Countries must improve resilience to disasters or face mounting costs, OECD says
Smarter planning for natural and man-made disasters that increases collaboration between countries and encourages households and businesses to take more responsibility would improve resilience and reduce future economic losses, a new OECD report says.
Economic losses due to disasters in OECD and BRIC countries, 1980-2012
Boosting Resilience through Innovative Risk Governance estimates that earthquakes, social unrest, industrial accidents, terror attacks, pandemics and other disruptive events cost advanced and emerging nations around USD 1.5 trillion in damages and economic losses over the last decade, more than double what they cost over the previous 10 years.

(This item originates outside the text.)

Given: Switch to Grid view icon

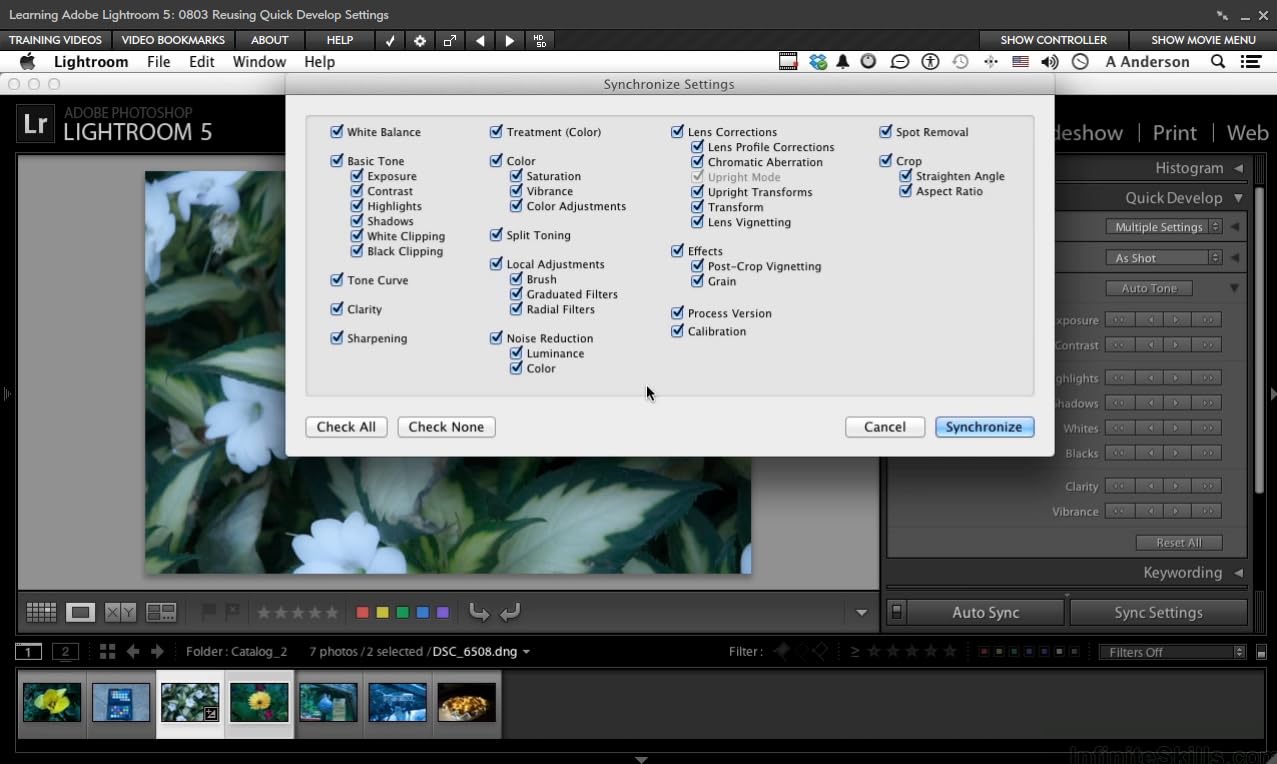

Without action, these costs could rise further as climate change, higher concentrations of people and assets in risk-prone areas and closer economic links between countries mean the impact of such events spreads more quickly across borders and business sectors.

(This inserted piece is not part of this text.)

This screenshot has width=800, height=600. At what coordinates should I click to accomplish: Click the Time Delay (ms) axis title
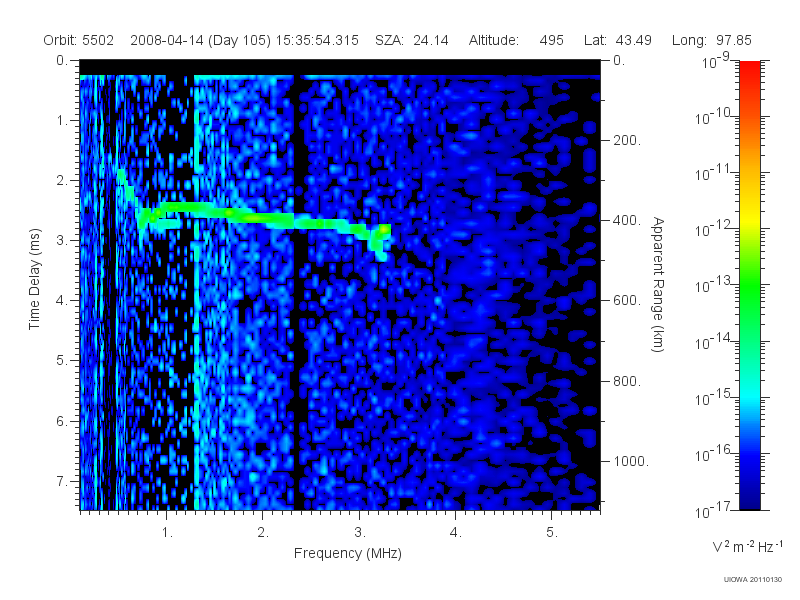(x=34, y=279)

“Major disruptive events are happening more frequently and our ever-denser cities and interconnected economies mean the costs are getting higher all the time,” said Rolf Alter, Director of Public Governance and Territorial Development at the OECD, launching the report at the OECD Forum in Paris. “Smarter risk management to improve our resilience to shocks is the only way to lessen the impact on societies and economies.”
The report identifies weaknesses that risk driving up future losses. These include lapses in maintenance of protective infrastructure, a failure of regulatory reform to keep pace with new risk patterns, deficiencies at some private-sector providers of key infrastructure like energy and insufficient investment by individuals to protect assets. It finds that one country’s failure to properly manage a major risk can have a serious impact on others.

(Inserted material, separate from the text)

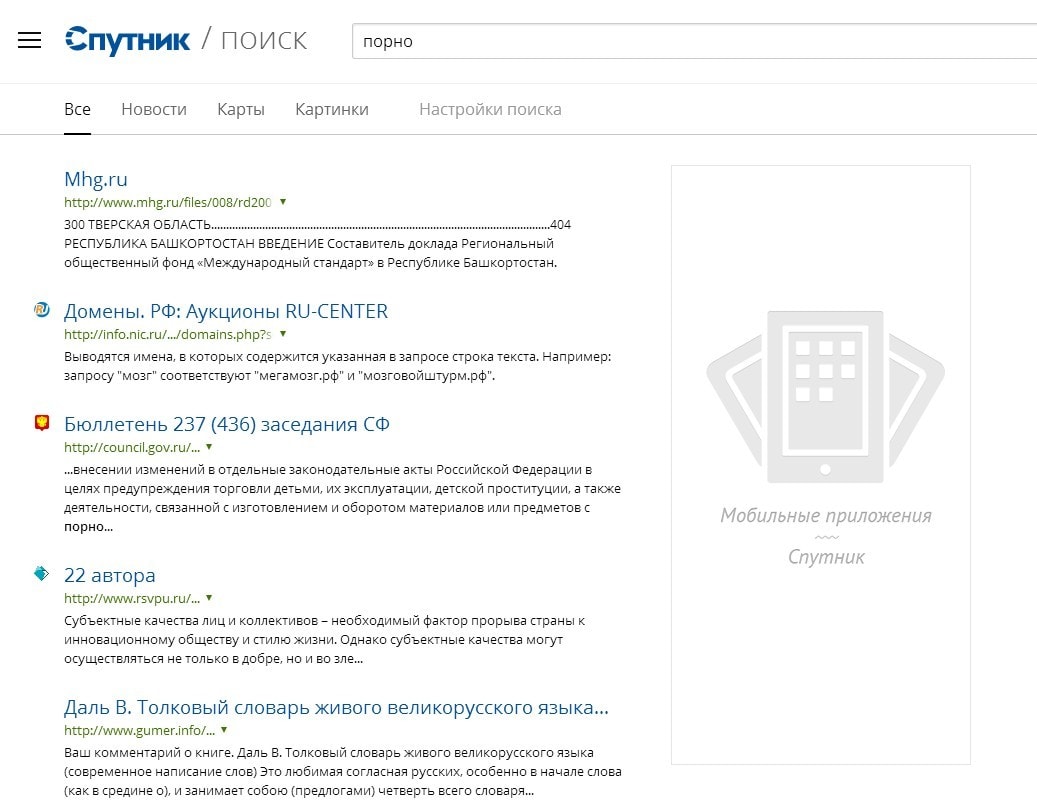This screenshot has height=809, width=1037.
Task: Expand the arrow next to gumer.info URL
Action: tap(224, 731)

Governments should take action to raise public awareness and reduce over-reliance on the state for covering the cost of disasters, the report says. It suggests making better use of financial incentives to encourage businesses and people to protect against risks, and more national and international coordination and data sharing as a way to lessen disaster costs.
OECD ministers will discuss the report during the Organisation’s annual Ministerial Meeting on 6-7 May in Paris with a view to formally recommending their governments act on it.
On top of the tragic loss of life from recent disasters, earthquakes in Chile and New Zealand in 2010 and 2011 cost 10% and 20% of annual GDP respectively. Japan’s 2011 earthquake, tsunami and nuclear disaster contributed heavily to a 0.7% economic contraction that year and reverberated around the world economy by disrupting industrial supply chains.